Chris plays in a cover band (no, wait, TRIBUTE band. The movie is very clear about this) called Blood Pollution, which performs as legendary metal band Steel Dragon. And, they do have some chops, but man, this movie really goes over the top with how popular a cover band is in Pittsburgh. What cover band has ever played in a packed steel mill with pyro, a full soundboard and a professional light show?

Froemming: Not only that, there is a rival Steel Dragon tribute band in this movie. Dear God, that was just bizarre. So, Cole is unhealthily obsessed with this band to the point he remembers what kind of colors on a jacket the lead singer wore on a particular tour. I mean, this whole premise is beyond words in its weirdness.

Brown: It is the dumbest fight I’ve seen in a movie. It’s an argument over which one of their lame bands is the lamest. At least after that scene, we get the introduction to one of the few likable characters in this film in Chris’ older brother, who went the straight-laced lifestyle and became a cop. And the movie tries to play up how lame the brother is by making him a cop in the city of Keystone (Keystone cop, get it? Real subtle, movie). And he asks the question that is repeated over and over: Chris is an impersonator rock star. Why not do your own thing instead of mooching off the success of another act?
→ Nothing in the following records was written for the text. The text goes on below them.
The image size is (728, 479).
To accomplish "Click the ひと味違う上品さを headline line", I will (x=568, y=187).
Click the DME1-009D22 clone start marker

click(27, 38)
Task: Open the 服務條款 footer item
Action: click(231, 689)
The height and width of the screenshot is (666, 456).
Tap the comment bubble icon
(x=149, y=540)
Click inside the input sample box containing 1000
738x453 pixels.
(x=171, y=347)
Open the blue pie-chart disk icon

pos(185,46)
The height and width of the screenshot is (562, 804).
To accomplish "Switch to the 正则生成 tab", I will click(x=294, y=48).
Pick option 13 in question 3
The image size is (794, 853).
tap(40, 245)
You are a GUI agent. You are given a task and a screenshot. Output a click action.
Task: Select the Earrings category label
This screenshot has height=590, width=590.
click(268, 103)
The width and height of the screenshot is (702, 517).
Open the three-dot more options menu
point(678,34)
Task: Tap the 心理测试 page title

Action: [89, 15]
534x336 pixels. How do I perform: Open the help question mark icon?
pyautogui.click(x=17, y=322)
Froemming: Exactly. I thought it was funny that they tried to make the brother a bad guy here, because he finds Chris’ life a joke. Which it is.
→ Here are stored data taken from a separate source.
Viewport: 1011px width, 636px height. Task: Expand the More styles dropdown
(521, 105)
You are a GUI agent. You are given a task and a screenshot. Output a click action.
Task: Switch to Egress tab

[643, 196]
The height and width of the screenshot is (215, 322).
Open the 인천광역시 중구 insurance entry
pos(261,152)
Now this leads into one of the better scenes in the film, where Chris’ bandmates (after a really dumb fight onstage regarding a guitar solo that wasn’t on the record version of the song) decide to boot him from the band, because they are sick of being posers, and want to create their own music.

Chris wants to play other people’s music for a living. It would almost be tragic, if it were not so idiotic.

I am so glad that Timothy Olyphant’s career wasn’t destroyed by this movie. I mean, there is a lot of talented people in this, and it still is a pretty bad movie.


Brown: One of those people that has talent, I guess, is Jennifer Aniston as Emily, Chris’ girlfriend and manager. She’s there as Chris is kicked out of Blood Pollution and she will not stay to manage them because “the talent just walked out.” Hey, dumb-dumb: There’s having talent AND there’s having talent and ambition. Chris does not have ambition. If you’re a businesswoman like you say you are, you should probably help the guys who want to succeed instead of being with the guy content with staying under the glass ceiling.

Froemming: Yeah, but again, why would a tribute band need a manager anyway? I mean, it is not like a tribute band would ever get a record deal or anything. It is like all these adult people are living in a fantasy.

Brown: But Chris’ fantasy becomes reality because Steel Dragon needs a new singer! With the original singer, Bobby Beers, missing practice and being a closeted homosexual, they start bringing in replacements and Chris is chosen. And Chris becomes Izzy, who talks in a phony British accent and does not change his look from Bobby’s at all. This is “Avatar: The Rock Band.”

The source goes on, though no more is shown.